In a climate where the news is regularly dominated by organisations shutting down, reducing their staff size or cancelling events and projects, it is heartening to hear that significant developments are still taking place.
Since 1988, the Brighton-Based UK arm of the global technology company CGTech has provided sales support and technical services for the company’s globally renowned independent computer numerical control (CNC) simulation and optimisation software, VERICUT. And the company has recently announced the latest iteration of the software.
VERICUT, in the words of UK managing director Tony Shrewsbury, ‘is used to simulate machining operations to detect errors, potential collisions or areas of inefficiency. VERICUT enables manufacturing companies to correct errors before the program is ever loaded on the CNC machine, which also eliminates time-consuming manual prove-outs. The software also optimises the NC program to remove or minimise inefficiencies.
‘When a company invests in VERICUT, they are not just buying a software program; they are teaming up with a manufacturing partner with the largest group of CNC machining experts in the world.
‘For over 30 years VERICUT has been protecting the significant investments required by manufacturing companies to make these parts and driving up the machining efficiency, allowing them to make more parts in less time. The drive for efficiency gains is seen in every industry sector, but most noticeably within the aerospace industry.’
According to Aerospace Manufacturing Magazine, VERICUT 9.1 ‘raises the bar for CNC simulation once again with several new cutting-edge features that increase efficiency and empower users to do more in less time.’
The article continues: ‘New visibility options, plus enhancements to toolpath optimisation, Additive Manufacturing, tooling & Multi-tool Stations, measuring & Inspection/Reporting are just a few of the noteworthy features in this latest release. Hundreds of customer-driven improvements and software requests were also incorporated in this latest version.’

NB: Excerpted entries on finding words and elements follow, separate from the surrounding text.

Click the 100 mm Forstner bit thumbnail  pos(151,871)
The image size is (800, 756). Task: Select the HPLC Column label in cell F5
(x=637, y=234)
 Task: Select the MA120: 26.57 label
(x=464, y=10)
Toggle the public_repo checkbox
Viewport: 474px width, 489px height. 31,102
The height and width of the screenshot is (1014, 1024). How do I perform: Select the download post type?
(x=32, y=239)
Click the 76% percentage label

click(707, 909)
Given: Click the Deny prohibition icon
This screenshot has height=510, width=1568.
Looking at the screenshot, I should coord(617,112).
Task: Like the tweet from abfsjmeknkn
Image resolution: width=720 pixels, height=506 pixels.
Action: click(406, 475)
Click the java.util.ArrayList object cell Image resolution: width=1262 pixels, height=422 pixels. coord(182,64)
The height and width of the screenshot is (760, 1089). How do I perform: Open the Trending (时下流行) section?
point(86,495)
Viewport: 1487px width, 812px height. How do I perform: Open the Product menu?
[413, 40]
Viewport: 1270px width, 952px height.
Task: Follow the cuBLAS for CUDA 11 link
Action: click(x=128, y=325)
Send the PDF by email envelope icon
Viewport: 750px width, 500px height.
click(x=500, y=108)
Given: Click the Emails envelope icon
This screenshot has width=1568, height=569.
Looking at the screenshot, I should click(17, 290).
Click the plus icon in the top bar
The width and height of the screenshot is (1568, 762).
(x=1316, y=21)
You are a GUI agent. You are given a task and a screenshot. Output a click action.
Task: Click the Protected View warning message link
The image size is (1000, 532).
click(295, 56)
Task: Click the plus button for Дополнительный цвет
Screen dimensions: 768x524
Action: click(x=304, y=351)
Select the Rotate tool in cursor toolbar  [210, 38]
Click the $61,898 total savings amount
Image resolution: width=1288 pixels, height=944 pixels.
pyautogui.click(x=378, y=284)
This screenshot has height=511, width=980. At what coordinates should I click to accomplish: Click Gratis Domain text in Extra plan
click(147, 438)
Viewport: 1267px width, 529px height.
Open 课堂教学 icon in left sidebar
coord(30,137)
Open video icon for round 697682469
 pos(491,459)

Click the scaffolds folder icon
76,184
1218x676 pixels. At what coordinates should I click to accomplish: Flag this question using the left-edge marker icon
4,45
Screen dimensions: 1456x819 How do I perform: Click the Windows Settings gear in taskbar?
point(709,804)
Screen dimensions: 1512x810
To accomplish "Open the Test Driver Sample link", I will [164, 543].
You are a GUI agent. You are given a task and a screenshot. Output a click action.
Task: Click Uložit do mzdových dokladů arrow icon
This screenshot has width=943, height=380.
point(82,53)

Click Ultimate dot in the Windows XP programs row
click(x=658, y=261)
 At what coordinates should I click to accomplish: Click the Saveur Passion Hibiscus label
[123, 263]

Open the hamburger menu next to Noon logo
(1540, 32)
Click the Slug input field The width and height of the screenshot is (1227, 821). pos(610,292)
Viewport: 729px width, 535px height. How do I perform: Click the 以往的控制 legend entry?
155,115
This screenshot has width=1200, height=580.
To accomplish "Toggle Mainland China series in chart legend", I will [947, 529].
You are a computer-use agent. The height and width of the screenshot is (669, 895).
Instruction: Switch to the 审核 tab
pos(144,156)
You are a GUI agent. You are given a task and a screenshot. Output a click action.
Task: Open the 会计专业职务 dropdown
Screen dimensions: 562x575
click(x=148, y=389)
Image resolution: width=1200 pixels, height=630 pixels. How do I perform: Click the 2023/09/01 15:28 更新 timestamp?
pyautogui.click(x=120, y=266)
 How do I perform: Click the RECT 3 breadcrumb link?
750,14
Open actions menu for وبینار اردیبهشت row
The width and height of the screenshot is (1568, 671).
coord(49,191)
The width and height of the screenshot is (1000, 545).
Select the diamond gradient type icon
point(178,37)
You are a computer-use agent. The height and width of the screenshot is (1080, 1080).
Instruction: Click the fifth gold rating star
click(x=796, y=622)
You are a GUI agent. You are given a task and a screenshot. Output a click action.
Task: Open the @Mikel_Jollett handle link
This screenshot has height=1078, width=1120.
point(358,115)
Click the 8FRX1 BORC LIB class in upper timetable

Explaining how the company develops from one version of the software to the next, Shrewsbury emphasises the importance of listening to customers:
‘The ongoing development of VERICUT is heavily structured upon industry feedback gained from direct customer contact and user group events we organise across the globe. These are two-way seminars that allow customers to find out what we are planning for the next version of the software and where they can put forward requests and suggestions for improvements. It allows us to create a development road map to match their requirements.’